Like the untraded US rates liquidity index (USRLI), the CLX is constructed as a sum of the Sharpe ratio – deviations from the mean
divided by volatility – of various market factors, such as equity
volatilities, Treasury rates, swap spreads, corporate bond
swaption-implied volatilities, and structured credit spreads. Citi will
make the CLX tradable by using fixed historical values for the mean and
volatility parameters, eliminating the need for costly recomputation
from lengthy time series.
Although the design of the index serves as a proxy measure for liquidity, Terry Benzschawel, a managing director of quantitative
credit trading strategy at Citi in New York and head of the team
researching the product, says it also tracks more traditional measures
such as bid-ask spreads, trading volumes and the USRLI. He compares the
potential impact of CLX to that of the interest rate swaps market.
"The great thing about the index is that it hedges your funding costs while being very simple to trade. I believe it will reduce the
systemic risk in the industry, akin to how the advent of swaps means
people don't worry about interest-rate exposures any more – they just
pay a fee to hedge it," he says.
Like a swap, the contracts envisaged by Citi would be entered into without an up-front premium, with money changing hands according to the index's movements around a fair strike value.
The team is in talks with multi-dealer platforms over distribution rights, although Benzschawel expects most large banks, including Citi,
to move into the market eventually. He has also drawn up a hedging
strategy for sellers of the index, although he would not comment on the
details.
"We are focused on viewing it from a brokers' perspective – we want to get natural buyers and sellers of liquidity together. But we do have
an explicit hedging programme, based on the underlying assets in the
index. There is a basis risk, but the beauty is that as this widens,
the strategy involves buying up assets whose prices are falling,
thereby providing liquidity to the market," he says.
However, there is concern from academic circles that the counterparty risks involved in such a product could create moral
hazard. Chris Rogers, chair of statistical science at Cambridge
University, said the only participants able to sell CLX-based products
would probably be those who are too big to fail.
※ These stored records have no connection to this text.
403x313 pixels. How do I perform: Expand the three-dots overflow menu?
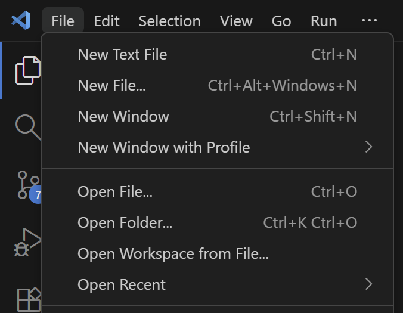click(370, 21)
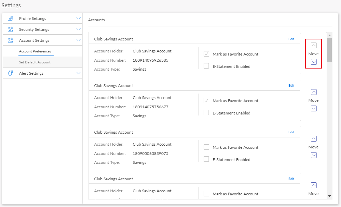Image resolution: width=341 pixels, height=207 pixels.
Task: Move account 180905063839075 down
Action: click(314, 155)
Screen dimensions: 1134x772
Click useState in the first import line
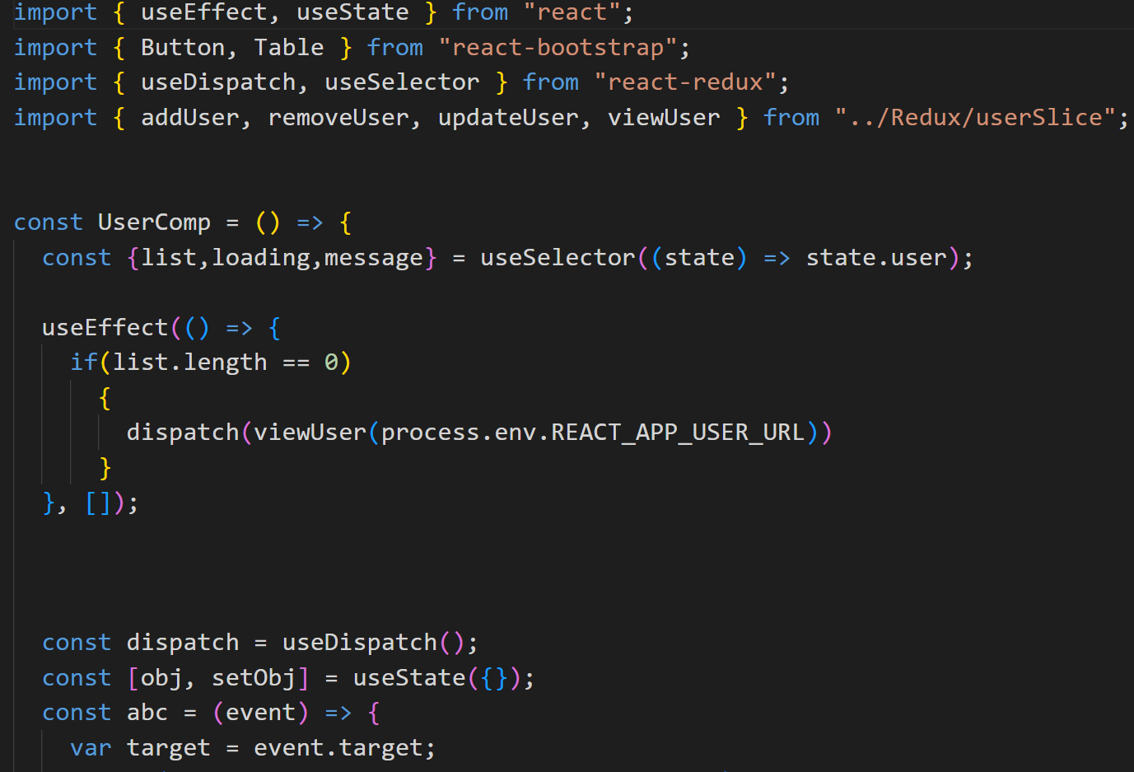(x=352, y=12)
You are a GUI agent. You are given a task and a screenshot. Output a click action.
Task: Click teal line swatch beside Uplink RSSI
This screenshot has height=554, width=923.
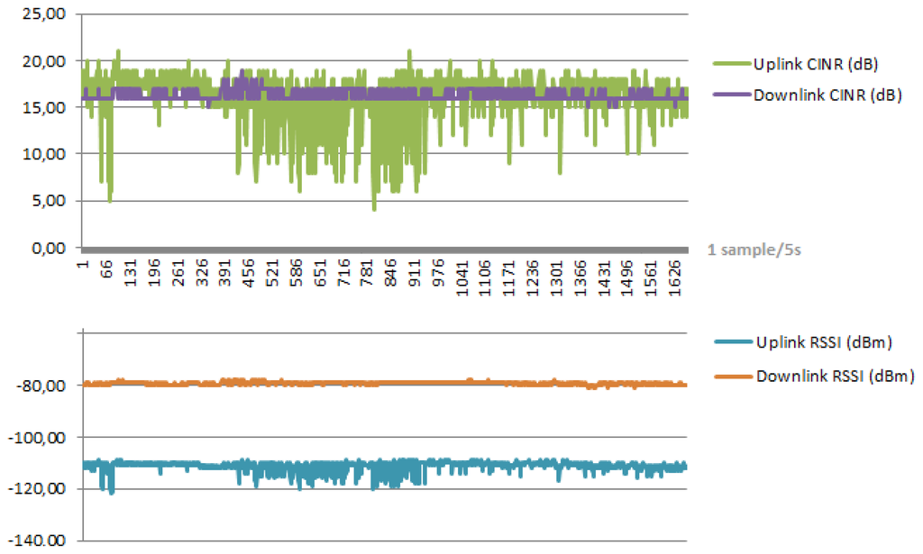(730, 343)
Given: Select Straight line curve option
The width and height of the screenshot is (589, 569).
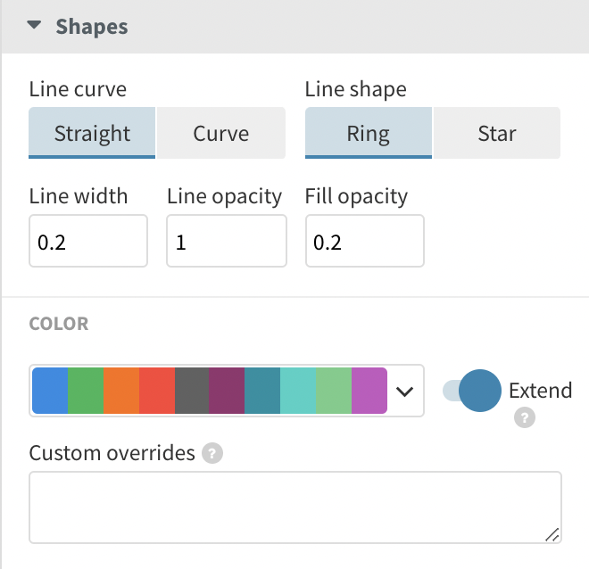Looking at the screenshot, I should pos(92,134).
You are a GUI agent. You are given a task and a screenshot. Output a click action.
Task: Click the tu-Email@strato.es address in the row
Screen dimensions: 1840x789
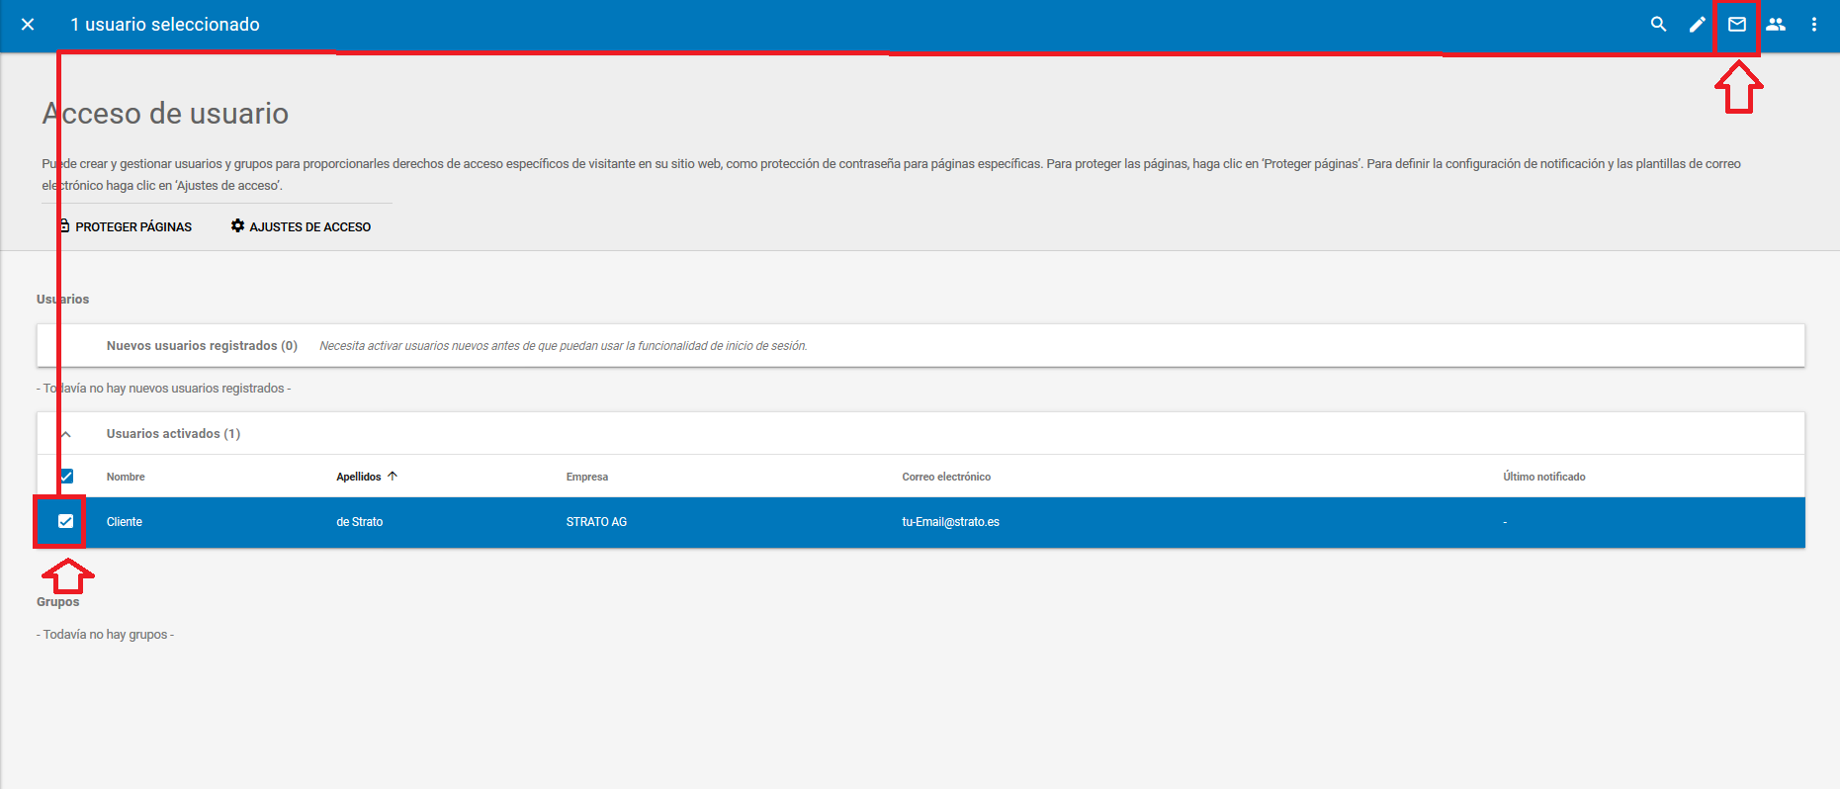[950, 522]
"This is basically a kind of insurance product. The main issue is: how good is the party issuing it? If it's going to be paying out huge
numbers in the event of a crisis, will it be able to meet it
obligations? Insurers can buy reinsurance for their liabilities, but
the buck has to stop somewhere – there's a limit to how much a private
insurer can pay out. Only the government can cover unlimited losses,"
he says.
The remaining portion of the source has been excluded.